__Task brief__
Copy the following lines verbatim, starting at the line that contains "You are a computer-use agent. Image" and ending at the line that contains "will click(x=623, y=53).".

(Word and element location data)
>> Begin

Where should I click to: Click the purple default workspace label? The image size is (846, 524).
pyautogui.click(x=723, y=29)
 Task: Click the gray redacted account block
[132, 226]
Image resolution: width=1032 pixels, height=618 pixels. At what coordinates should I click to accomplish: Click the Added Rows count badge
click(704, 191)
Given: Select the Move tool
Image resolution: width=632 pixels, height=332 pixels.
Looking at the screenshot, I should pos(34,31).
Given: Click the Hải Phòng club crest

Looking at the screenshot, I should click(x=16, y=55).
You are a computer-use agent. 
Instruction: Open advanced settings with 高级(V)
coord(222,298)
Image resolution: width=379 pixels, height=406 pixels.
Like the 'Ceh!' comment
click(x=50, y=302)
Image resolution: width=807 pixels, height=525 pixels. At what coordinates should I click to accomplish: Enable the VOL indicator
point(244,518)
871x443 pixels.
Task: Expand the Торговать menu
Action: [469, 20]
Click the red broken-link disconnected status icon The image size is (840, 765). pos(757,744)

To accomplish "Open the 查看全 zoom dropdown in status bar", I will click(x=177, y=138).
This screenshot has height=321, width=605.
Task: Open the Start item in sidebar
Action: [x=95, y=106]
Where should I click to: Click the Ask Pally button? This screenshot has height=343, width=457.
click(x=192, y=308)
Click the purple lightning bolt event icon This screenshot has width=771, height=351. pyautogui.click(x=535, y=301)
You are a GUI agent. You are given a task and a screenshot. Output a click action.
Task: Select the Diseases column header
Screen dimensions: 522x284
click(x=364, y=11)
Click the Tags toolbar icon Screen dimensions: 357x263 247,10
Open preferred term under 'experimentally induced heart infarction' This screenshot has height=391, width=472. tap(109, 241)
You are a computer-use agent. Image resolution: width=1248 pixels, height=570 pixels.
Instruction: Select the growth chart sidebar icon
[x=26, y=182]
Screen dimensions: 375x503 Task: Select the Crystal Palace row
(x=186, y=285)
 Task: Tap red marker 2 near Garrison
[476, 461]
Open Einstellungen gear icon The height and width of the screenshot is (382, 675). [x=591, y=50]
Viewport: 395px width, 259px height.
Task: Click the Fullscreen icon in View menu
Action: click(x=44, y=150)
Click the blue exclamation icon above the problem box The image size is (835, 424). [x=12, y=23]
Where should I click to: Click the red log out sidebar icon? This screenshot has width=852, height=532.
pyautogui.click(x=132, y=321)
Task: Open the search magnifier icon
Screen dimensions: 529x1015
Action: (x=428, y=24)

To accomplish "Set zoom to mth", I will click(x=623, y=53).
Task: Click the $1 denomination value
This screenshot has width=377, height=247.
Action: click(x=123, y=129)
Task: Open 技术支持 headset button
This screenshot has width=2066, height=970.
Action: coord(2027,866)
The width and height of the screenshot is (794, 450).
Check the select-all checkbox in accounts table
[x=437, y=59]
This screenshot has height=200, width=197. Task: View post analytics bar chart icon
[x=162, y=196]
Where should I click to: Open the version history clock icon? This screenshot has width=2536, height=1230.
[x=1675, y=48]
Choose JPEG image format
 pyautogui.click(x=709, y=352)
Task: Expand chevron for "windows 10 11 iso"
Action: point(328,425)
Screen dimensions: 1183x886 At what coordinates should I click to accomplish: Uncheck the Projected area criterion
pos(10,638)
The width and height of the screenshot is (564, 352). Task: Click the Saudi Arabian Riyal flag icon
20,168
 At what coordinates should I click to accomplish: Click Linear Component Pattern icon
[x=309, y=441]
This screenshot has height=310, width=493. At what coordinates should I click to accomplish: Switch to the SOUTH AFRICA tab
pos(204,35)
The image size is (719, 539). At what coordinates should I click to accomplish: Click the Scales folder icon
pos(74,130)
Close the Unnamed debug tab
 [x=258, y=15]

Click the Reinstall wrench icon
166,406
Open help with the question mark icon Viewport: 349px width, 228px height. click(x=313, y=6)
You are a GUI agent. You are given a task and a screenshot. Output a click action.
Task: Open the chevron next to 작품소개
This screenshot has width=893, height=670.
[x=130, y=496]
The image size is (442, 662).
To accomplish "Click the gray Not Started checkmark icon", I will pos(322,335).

>> End

__Exercise output__
You are a computer-use agent. Image resolution: width=1248 pixels, height=570 pixels.
Instruction: Select the growth chart sidebar icon
[x=26, y=182]
Screen dimensions: 375x503 Task: Select the Crystal Palace row
(x=186, y=285)
 Task: Tap red marker 2 near Garrison
[476, 461]
Open Einstellungen gear icon The height and width of the screenshot is (382, 675). [x=591, y=50]
Viewport: 395px width, 259px height.
Task: Click the Fullscreen icon in View menu
Action: click(x=44, y=150)
Click the blue exclamation icon above the problem box The image size is (835, 424). [x=12, y=23]
Where should I click to: Click the red log out sidebar icon? This screenshot has width=852, height=532.
pyautogui.click(x=132, y=321)
Task: Open the search magnifier icon
Screen dimensions: 529x1015
Action: (x=428, y=24)

To accomplish "Set zoom to mth", I will click(x=623, y=53).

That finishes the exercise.